Look at me with my humongous eyes and my hat shaped like either a house or an arrow indicating how I'm sitting in a tree branch while my brain is tripping all of the sky-balls.

You come to me with your problems and I'm just gonna grab that lollipop out of your hand and say, "One, TUH-HOO, THREE!" and hand that stick right back to you!

Or in other words, I'll give you an answer but it's gonna make you feel confused and mistrusting of my judgement and I'm gonna get free candy out of it.

(hehehe, look at that kid's butt sticking out.)


Any-dang-way, I'm gonna give it my best and try not to ruin too many Tootsie Pops.

YOU GON' LOVE RUNNING WHEN ANDY'S IN CHARGE! JUMPING OVER PUDDLES AND STUFF! MAKE YOU SEE THINGS THAT YOU AIN'T EVEN KNOW WAS AROUND IN THIS CENTURY! TAKE A DOO-DOO IN THE WOODS AND KICK A POSSUM IN THE THROAT!

Tuesday, August 28, 2012

Soak it In

You ever have everything in your life be absolutely fine? That's a terrifying feeling isn't it?

When everything in your life is fine that means you have to go out and find reasons to make it not fine. You have to find challenges and danger and entertainment and the risk is your own well-being. Otherwise you'll slowly be ground to dust by the crushing weight of stagnation.

But, to be fair, the crushing weight of stagnation is warm.

Man is faced again and again with the choice between going out into the wilderness to slay a polar bear, or a grizzly bear, or a grolar bear (grizzly-polar combo bear with the deadliness of the grizzly and the post-modern fashion savvy of the polar bear) OR choosing to stay in his cave and laugh at his cave painting of a buffalo farting in the face of another buffalo stooped down to eat some grass.

On the one hand, you're mastering the elements and furthering the legacy of your species. On the other hand,

buffalo farting on another buffalo's face is pretty freaking funny. You earn at least a pat on the back for getting us that far.

I think deep down though, it's not about how many grolar bear pelts you have woven into your hair, or how many moose burgers barbecues you have on a regular year-round basis. Or even how funny your cave paintings are.

The real triumph is the pursuit itself. Making the active choice of getting up, putting on your stylish loin-cloth/ all-natural cave-man jumpsuit, and slogging through the wilderness in the somewhat blind pursuit of a beast to conquer or a voluptuous cave-wench to have your children and potentially use as beast-bait. Or maybe something even more noble than that. It doesn't matter. Just as long as you're slogging, or toiling, or striving while the little kid voice in your head whines, "I'm tiiiiired! Can we stop? When's snack time? Can I get a drink of water?
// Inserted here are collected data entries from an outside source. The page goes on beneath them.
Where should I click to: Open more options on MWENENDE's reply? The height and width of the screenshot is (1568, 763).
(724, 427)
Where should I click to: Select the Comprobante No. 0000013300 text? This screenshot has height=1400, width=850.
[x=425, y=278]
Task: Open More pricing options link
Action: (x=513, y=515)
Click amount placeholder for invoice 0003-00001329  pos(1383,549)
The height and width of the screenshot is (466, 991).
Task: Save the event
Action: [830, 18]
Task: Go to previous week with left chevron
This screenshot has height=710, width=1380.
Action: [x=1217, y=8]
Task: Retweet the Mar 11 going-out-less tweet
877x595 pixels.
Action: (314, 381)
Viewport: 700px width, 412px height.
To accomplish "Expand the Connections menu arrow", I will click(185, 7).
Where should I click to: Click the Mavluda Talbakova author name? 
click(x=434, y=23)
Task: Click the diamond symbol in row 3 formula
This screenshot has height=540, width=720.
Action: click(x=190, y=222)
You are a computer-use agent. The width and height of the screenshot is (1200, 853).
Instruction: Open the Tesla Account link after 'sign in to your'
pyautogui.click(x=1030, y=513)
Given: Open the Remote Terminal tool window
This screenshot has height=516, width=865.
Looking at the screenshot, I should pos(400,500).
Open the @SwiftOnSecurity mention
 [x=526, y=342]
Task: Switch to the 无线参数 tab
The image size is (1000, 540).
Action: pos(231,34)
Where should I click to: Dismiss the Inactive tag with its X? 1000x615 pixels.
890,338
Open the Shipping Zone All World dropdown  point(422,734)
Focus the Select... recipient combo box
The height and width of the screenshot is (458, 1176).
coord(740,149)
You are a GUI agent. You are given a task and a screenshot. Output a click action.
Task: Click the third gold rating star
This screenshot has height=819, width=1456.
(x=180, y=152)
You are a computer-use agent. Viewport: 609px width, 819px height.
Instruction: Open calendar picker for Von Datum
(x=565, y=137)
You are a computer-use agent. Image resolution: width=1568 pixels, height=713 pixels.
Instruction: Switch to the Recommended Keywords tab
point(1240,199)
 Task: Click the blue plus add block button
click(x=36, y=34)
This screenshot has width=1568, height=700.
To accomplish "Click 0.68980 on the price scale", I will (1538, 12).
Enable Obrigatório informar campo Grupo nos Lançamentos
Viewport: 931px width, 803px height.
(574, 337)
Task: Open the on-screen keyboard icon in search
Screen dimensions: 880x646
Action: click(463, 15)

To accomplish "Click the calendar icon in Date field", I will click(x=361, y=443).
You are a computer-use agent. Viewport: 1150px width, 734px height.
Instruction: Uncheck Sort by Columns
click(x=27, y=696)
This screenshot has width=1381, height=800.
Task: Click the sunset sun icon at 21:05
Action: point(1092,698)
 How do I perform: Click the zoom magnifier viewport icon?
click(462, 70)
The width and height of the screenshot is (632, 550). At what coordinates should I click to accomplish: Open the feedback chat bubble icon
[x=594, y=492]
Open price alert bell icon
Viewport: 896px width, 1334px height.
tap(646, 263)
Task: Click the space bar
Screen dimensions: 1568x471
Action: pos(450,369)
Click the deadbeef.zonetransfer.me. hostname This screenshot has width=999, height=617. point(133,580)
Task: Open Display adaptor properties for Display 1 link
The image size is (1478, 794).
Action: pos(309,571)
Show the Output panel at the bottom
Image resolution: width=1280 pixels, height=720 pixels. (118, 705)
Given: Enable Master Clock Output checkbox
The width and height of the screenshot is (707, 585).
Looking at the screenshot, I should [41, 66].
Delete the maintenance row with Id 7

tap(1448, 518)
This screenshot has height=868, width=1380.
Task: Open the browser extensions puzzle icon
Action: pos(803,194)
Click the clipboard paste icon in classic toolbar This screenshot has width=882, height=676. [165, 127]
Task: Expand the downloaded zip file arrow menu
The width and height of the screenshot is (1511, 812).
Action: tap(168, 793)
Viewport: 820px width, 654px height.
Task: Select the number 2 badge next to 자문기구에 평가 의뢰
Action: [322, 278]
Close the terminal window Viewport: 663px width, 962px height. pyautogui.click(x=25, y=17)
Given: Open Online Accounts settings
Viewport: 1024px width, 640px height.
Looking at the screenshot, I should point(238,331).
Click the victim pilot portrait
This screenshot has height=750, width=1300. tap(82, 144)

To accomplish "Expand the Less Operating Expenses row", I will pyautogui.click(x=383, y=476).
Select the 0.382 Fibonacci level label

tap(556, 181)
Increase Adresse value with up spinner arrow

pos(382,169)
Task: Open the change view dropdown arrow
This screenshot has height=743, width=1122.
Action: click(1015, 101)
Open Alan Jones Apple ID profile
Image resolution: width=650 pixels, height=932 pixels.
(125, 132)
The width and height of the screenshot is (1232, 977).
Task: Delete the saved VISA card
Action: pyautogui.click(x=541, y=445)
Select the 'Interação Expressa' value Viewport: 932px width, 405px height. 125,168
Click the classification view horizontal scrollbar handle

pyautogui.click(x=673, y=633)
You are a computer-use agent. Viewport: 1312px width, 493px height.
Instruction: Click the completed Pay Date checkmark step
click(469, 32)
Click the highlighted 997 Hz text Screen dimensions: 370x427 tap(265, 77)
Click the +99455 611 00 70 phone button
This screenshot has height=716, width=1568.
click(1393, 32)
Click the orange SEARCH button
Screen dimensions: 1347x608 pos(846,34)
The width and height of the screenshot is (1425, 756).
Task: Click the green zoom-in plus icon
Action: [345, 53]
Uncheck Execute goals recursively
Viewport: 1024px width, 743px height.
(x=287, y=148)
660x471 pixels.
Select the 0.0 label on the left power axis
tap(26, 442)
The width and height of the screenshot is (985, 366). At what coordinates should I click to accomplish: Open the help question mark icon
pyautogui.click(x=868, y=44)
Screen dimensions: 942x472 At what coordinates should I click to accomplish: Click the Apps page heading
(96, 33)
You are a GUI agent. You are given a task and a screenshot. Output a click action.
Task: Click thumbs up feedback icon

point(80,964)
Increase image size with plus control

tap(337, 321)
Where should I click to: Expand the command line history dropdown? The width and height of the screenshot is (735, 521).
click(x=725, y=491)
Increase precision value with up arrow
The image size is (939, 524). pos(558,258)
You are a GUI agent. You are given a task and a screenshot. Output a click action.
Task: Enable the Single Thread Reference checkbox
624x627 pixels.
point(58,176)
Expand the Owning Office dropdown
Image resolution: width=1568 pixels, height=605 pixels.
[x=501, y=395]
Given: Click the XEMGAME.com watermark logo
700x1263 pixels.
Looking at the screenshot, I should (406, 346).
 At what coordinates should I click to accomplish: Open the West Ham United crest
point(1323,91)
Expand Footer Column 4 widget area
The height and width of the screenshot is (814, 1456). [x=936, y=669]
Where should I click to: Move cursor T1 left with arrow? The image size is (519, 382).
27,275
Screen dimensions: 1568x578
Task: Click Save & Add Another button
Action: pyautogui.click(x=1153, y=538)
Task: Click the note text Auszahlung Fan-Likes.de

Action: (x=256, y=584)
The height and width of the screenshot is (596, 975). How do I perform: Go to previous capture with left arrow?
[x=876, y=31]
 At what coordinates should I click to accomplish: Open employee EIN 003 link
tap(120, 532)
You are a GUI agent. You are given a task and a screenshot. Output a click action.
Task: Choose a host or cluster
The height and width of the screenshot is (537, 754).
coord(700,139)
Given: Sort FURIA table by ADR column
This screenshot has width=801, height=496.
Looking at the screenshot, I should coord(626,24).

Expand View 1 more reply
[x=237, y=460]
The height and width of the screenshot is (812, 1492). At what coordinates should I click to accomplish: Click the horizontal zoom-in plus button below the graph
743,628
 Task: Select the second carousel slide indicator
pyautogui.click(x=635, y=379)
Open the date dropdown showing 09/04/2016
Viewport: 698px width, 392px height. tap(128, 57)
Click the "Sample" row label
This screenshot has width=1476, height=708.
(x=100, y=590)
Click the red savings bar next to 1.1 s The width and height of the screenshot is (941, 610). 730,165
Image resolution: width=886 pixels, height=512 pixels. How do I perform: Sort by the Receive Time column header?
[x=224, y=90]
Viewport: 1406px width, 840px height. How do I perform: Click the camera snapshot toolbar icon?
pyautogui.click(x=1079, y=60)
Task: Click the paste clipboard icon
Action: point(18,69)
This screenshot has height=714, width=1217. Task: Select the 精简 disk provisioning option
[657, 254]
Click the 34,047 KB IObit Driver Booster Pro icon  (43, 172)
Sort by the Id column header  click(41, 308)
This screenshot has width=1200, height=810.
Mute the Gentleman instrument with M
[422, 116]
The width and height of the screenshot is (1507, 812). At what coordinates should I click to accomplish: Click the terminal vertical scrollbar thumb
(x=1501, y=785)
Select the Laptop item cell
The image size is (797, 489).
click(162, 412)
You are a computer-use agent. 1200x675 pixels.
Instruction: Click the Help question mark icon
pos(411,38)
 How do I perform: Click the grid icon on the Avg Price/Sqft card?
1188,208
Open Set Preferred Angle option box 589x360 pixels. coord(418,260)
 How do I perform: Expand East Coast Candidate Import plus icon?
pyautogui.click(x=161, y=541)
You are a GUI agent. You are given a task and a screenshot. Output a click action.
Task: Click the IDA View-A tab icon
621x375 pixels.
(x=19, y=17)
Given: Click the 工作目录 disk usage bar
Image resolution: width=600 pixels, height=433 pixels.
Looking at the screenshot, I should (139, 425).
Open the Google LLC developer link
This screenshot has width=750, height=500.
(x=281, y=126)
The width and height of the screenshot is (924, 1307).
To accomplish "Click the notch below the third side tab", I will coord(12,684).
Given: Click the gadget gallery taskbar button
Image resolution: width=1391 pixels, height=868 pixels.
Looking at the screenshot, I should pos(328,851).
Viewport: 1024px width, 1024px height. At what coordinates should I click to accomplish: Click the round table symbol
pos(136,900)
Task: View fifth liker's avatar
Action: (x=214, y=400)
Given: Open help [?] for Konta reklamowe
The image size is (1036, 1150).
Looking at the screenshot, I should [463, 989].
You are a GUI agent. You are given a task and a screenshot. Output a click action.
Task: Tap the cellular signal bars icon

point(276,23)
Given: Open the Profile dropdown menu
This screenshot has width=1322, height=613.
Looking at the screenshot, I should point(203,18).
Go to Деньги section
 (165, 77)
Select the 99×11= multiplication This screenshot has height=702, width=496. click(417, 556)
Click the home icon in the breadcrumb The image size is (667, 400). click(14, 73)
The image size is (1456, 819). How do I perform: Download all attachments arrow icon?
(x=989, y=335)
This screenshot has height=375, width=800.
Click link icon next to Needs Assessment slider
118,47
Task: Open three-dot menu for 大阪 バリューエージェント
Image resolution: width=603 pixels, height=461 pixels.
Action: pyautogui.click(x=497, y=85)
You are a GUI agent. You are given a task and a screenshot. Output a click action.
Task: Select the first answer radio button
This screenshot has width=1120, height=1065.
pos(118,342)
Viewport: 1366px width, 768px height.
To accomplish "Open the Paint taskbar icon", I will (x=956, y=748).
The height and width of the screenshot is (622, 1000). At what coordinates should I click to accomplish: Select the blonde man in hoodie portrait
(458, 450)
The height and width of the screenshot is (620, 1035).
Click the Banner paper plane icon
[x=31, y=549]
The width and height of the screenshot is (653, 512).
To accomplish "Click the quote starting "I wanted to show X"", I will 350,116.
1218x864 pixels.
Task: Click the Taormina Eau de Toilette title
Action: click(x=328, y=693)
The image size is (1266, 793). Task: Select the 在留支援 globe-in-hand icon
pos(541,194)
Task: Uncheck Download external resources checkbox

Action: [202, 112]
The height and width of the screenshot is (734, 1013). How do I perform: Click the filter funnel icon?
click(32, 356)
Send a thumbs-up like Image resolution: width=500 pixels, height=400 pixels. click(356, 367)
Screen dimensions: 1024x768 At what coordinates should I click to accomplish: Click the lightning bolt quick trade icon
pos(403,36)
Can I go to the bathroom?"

And to me, the essence of maturity and character is saying, "No! We will toil until we can toil no more! We will fight the good fight! Be it for our country, or our ideals, or in the pursuit of a delicious cheese wheel. A job must done and we will bend our selves to its demand. And in that way we will kill ourselves. Or, at the very least, we will make our selves sit out in the corner until its ready to cooperate."

And then the essence of maturity and character puts on a yachting cap, takes out a corn cob pipe and smashes a bottle of bourbon over his chest and throws it at a tank that's about to run over a beached whale. 

The tank gets drunk and passes out on the sand while the street urchins pick its tank-pants pocket.

What was I talking about?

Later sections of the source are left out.